The Smith Westerns’ stock-in-trade is a blend of glam rock and Nuggets-era psych/garage with a dash of The Beatles thrown into the mix. None of these influences are particularly original, but will the Chicago band be able to breathe fresh life into old tropes on this, their second album, and come up with something inspiring?
It helps that they have a distinct way with a tune. Simply structured, old-fashioned, sing-along-able melodies can be found throughout – from the first track Weekend to the perky Imagine Pt 3 and the stomping End Of The Night.
But what really elevate the band’s music to levels that transcend their influences are the wonderful moments of what can best be described as musical sparkle that they produce. Like The Flaming Lips at their most wonderstruck, effects like Smile’s rippling layers of gentle keyboard arpeggios, or Weekend’s shimmer-and-shine opening add genuine beauty and a sense of marvel to the whole album, like fairy dust. This combines surprisingly well with a guitar sound that is at times almost studiedly cheesy, at others distinctly old-fashioned, but always interesting. The intricate guitar interplay on Dye The World is perhaps its best showcase, but the surf-ish Still New and the moments where it breaks through on Smile are also striking.
The lead vocal is reminiscent at times of Luke Haines of The Auteurs/Black Box Recorder (Still New, End of the Night), at others of Lennon (the Beatles-esque Fallen In Love). On tracks where it is unaccompanied – like Only One or Dance Away – it can pall and drag a little. It is as well, then, that so many tracks feature a choir-like backing vocal that is as euphoric and transcendent as the musical effects described earlier. These vocals contribute to some of the undoubted highlights of the album, like on the moving All Die Young, and the rich, textured and quite beautiful Smile: fit-to-burst with aural joy and a lushness of harmonies that would make even the Polyphonic Spree sound a bit undemonstrative and glum.

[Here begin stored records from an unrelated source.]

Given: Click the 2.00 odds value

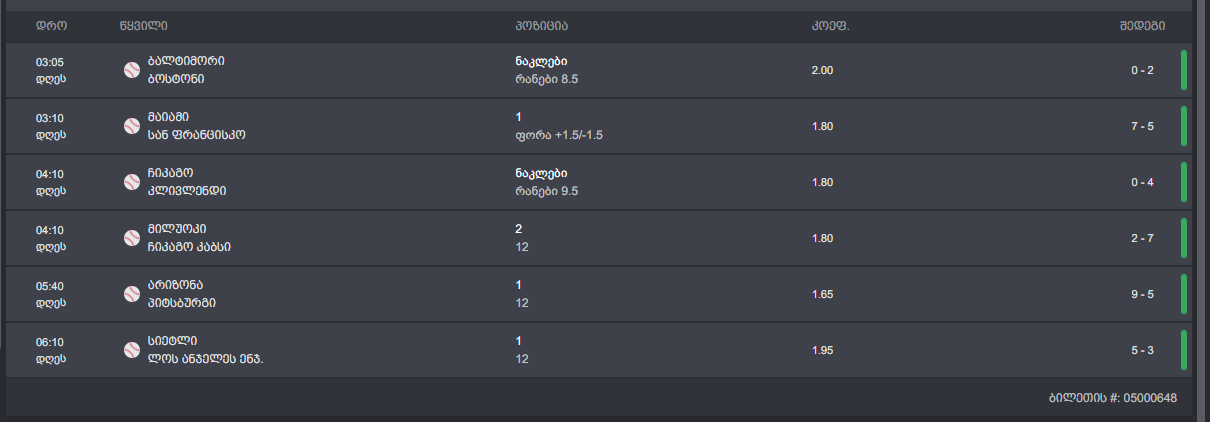Looking at the screenshot, I should click(822, 70).
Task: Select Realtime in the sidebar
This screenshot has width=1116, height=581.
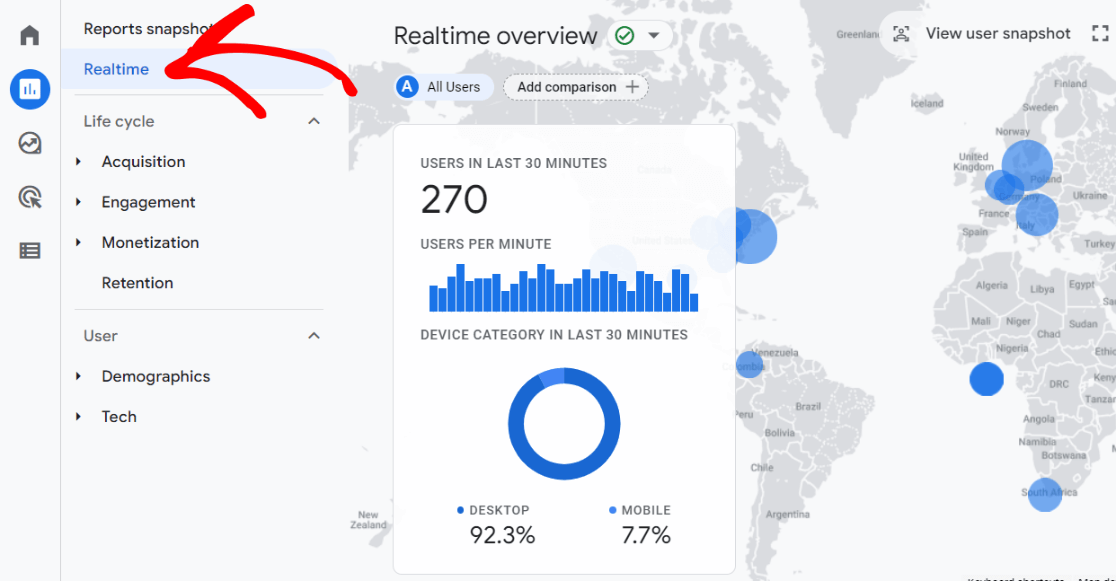Action: point(117,69)
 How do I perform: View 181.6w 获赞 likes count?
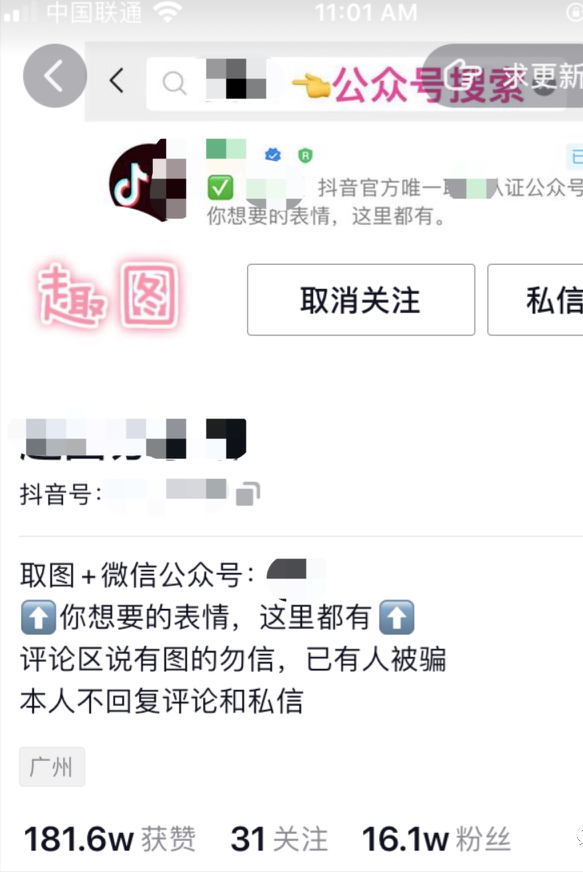(110, 839)
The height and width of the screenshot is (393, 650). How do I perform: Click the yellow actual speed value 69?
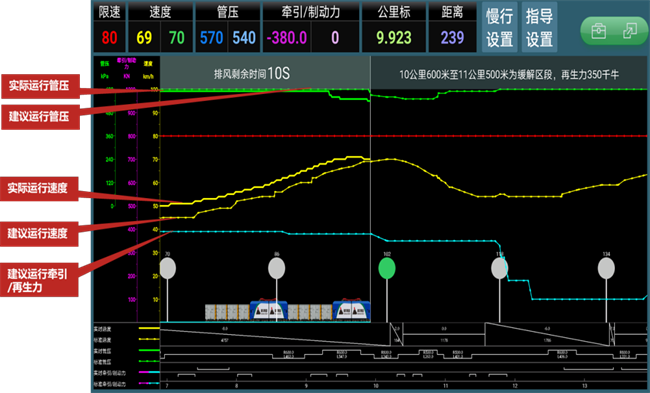coord(144,38)
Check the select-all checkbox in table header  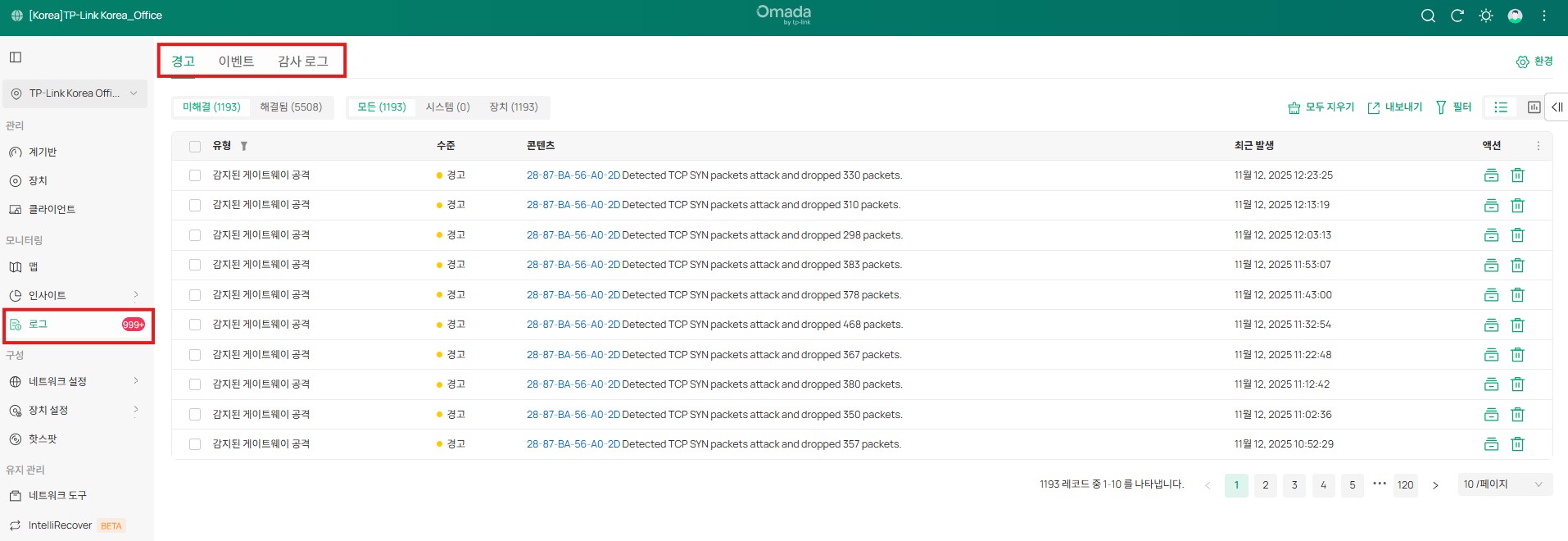tap(195, 146)
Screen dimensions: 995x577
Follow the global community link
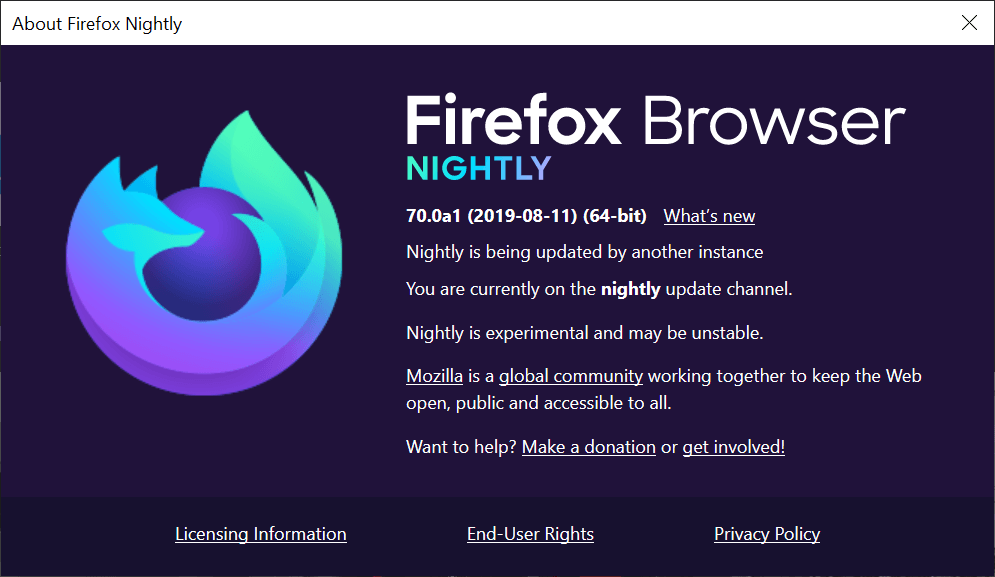point(570,376)

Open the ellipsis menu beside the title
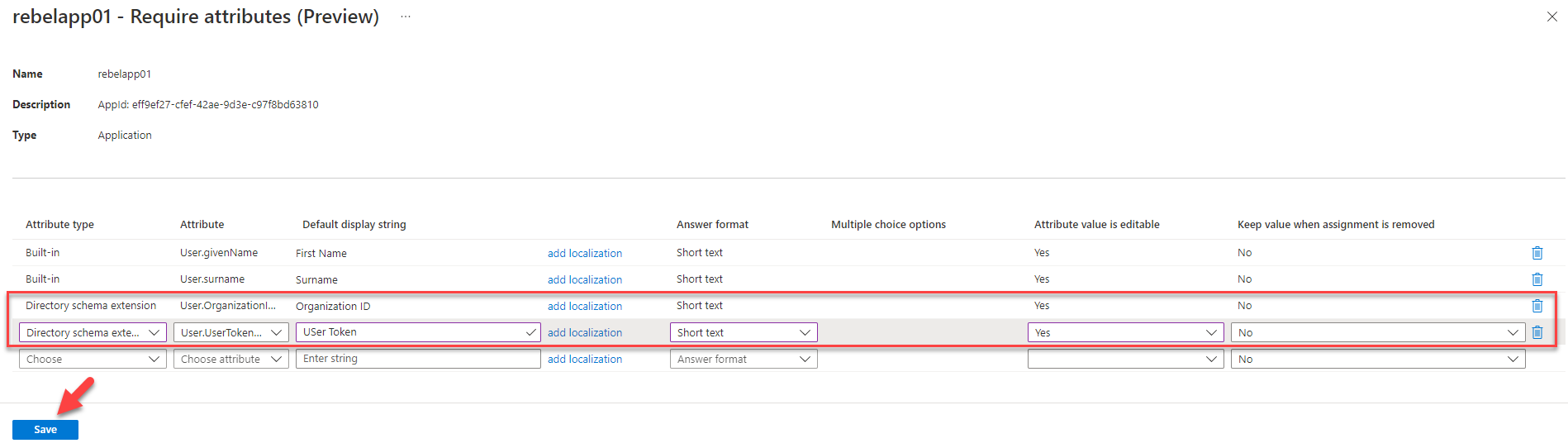(x=406, y=17)
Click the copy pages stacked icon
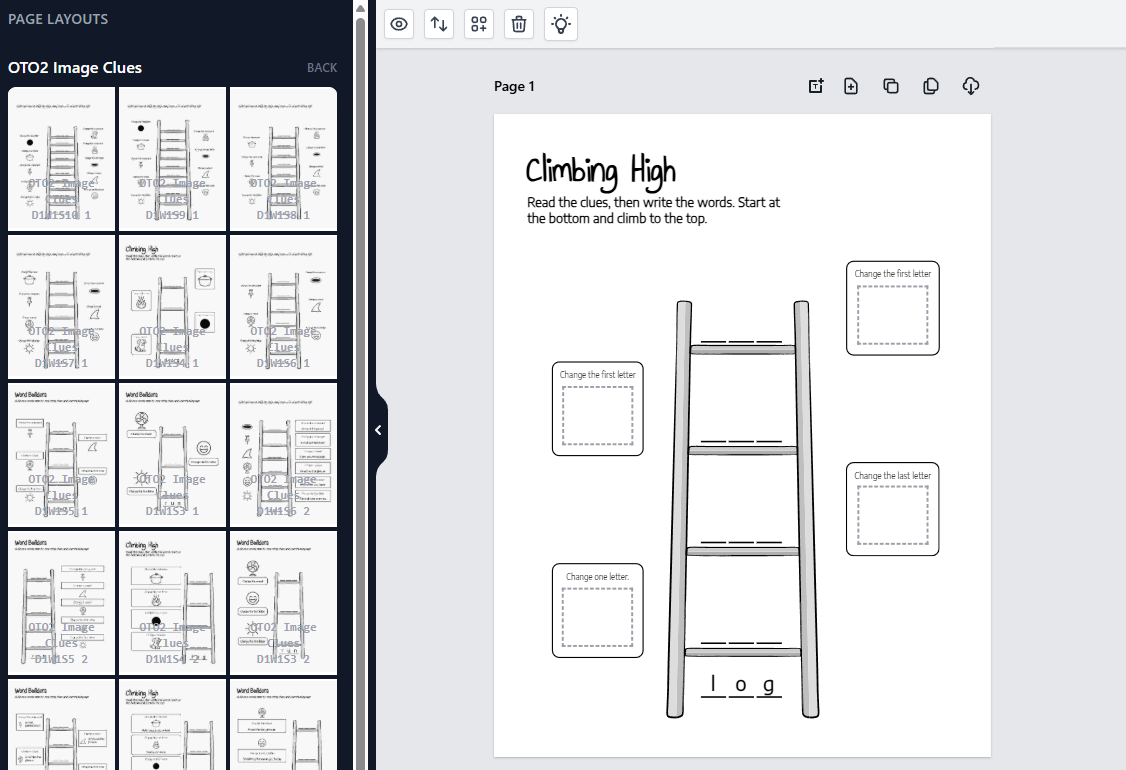The height and width of the screenshot is (770, 1126). 930,86
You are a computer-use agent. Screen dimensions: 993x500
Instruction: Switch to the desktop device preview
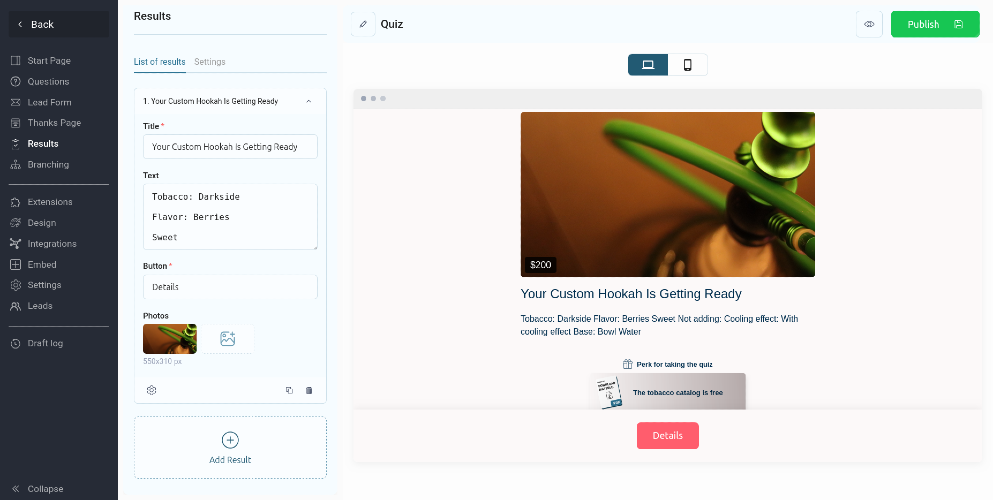click(x=648, y=65)
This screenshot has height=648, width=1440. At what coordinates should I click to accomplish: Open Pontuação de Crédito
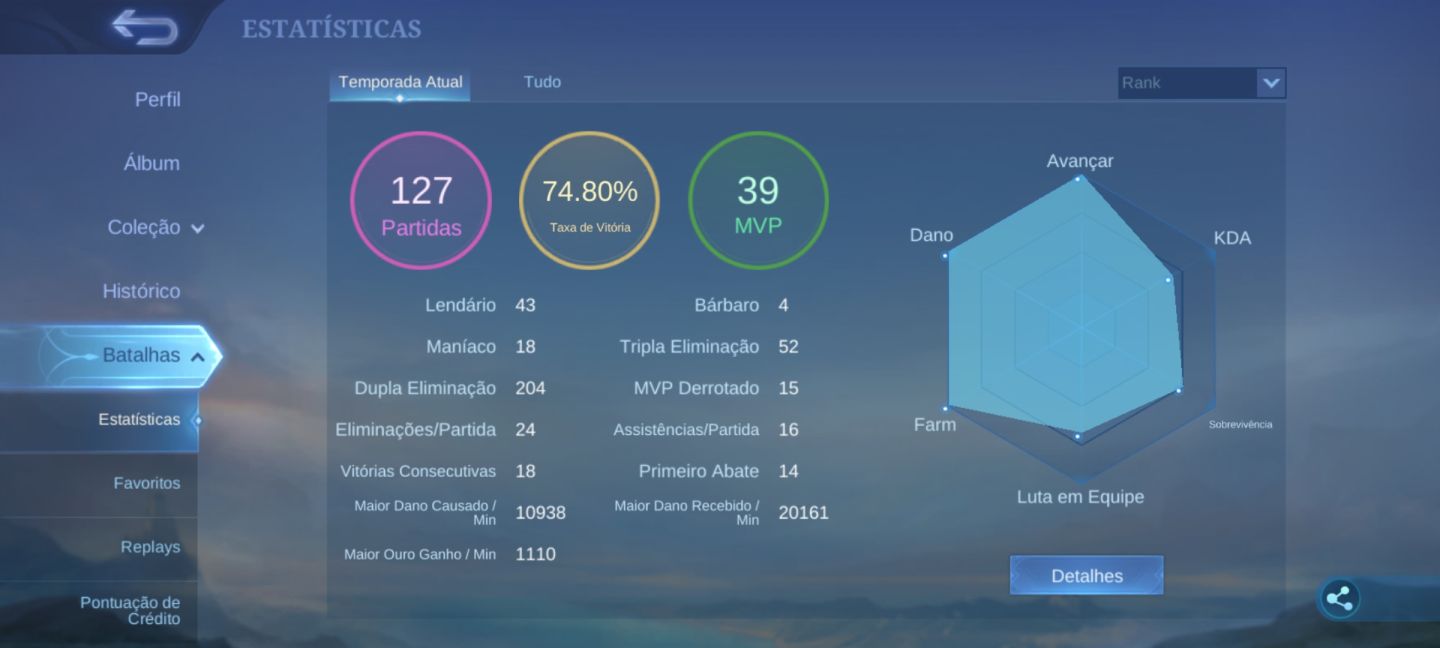(130, 610)

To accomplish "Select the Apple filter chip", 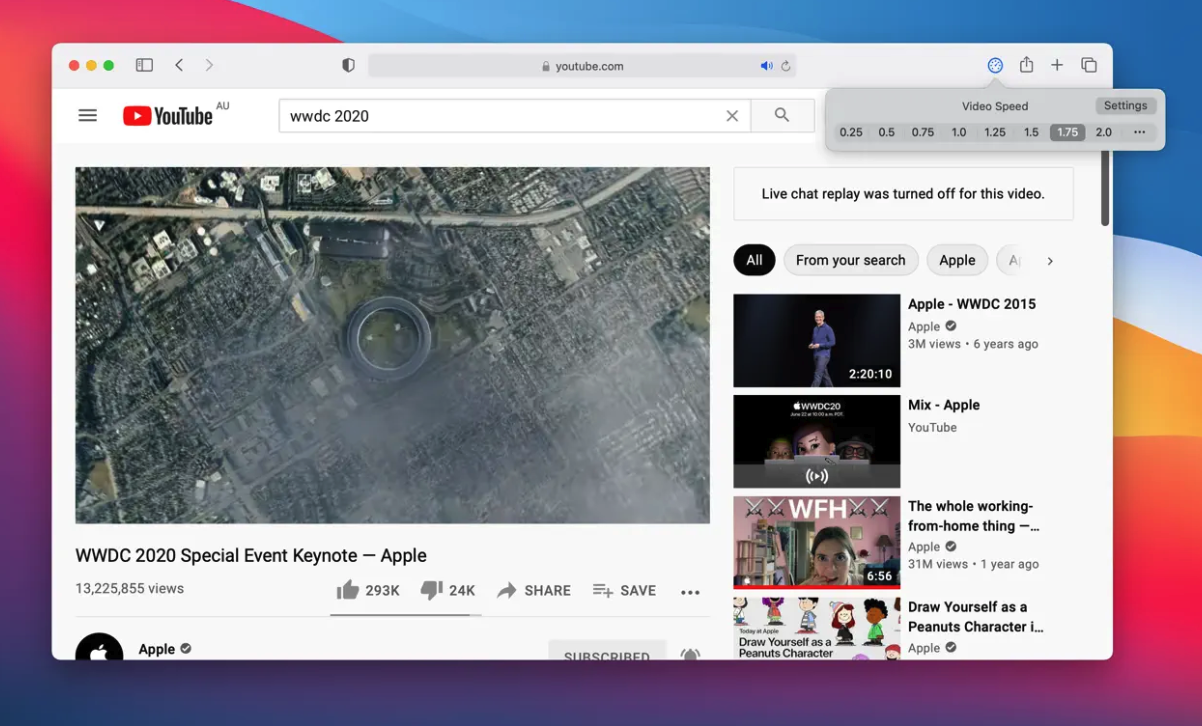I will click(957, 260).
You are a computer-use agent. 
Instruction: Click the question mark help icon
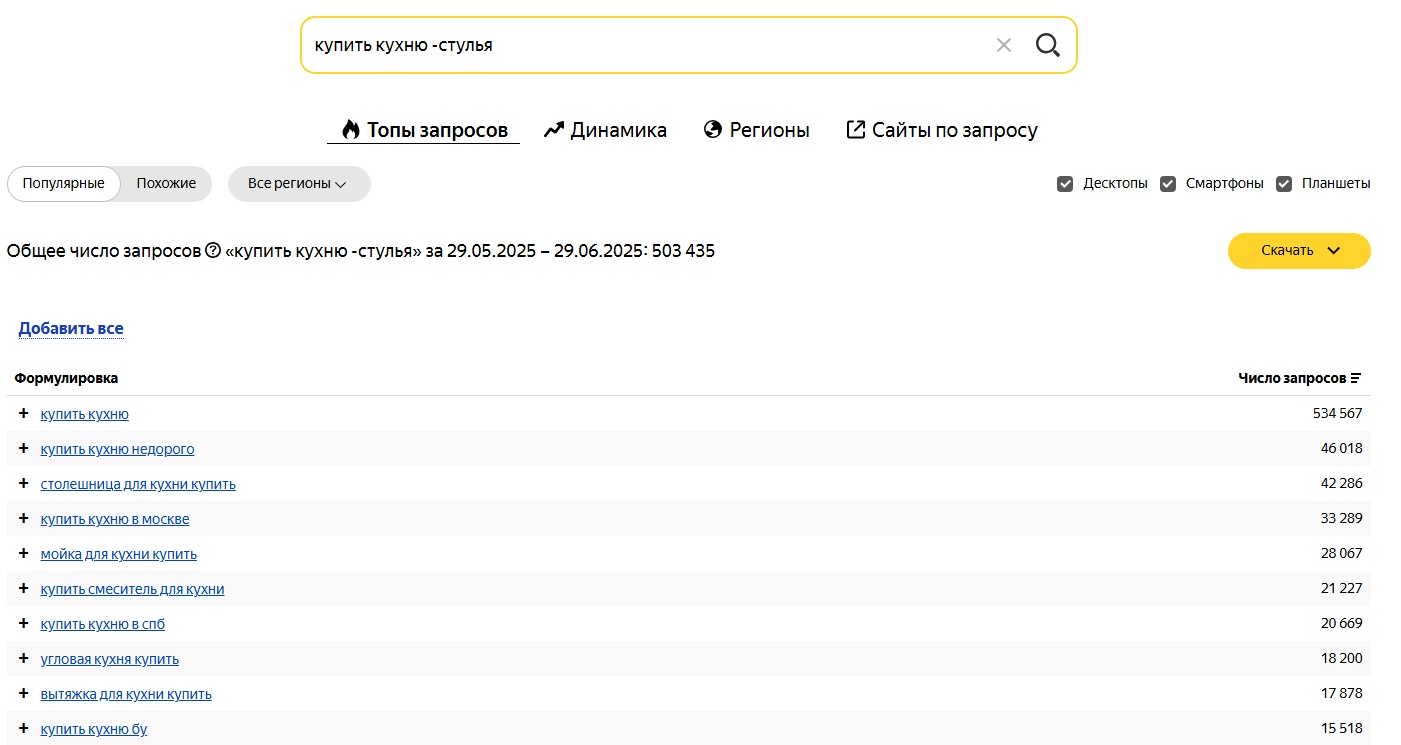click(213, 251)
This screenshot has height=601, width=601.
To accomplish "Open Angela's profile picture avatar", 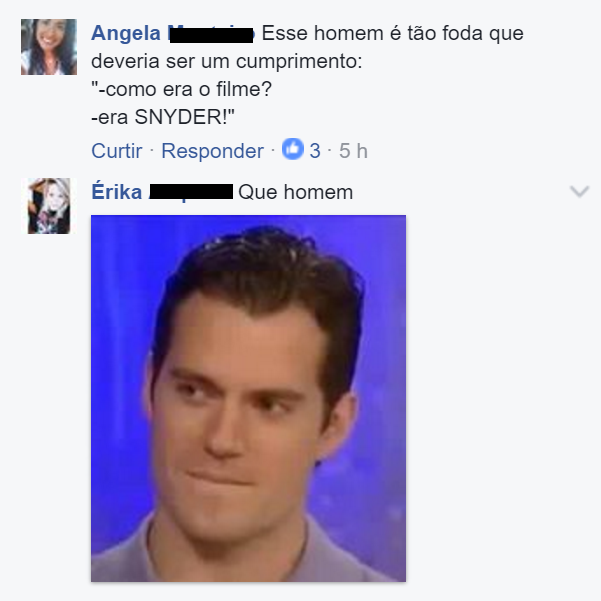I will [49, 47].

Lyrically, these seem to be mostly Songs About Girls. But the words – “Oh can’t you see / What you’re doing to me” (Imagine Pt 3), or “Are you a dream / Or something between” (Dye the World), for example – are somehow secondary and almost beside-the-point. When you have the knack, as this band most clearly have, of infusing your music with such full and rich emotion, then it makes sense to use that as your primary method of conveying meaning. Which the Smith Westerns undoubtedly do, on this twinkling little gem of an album.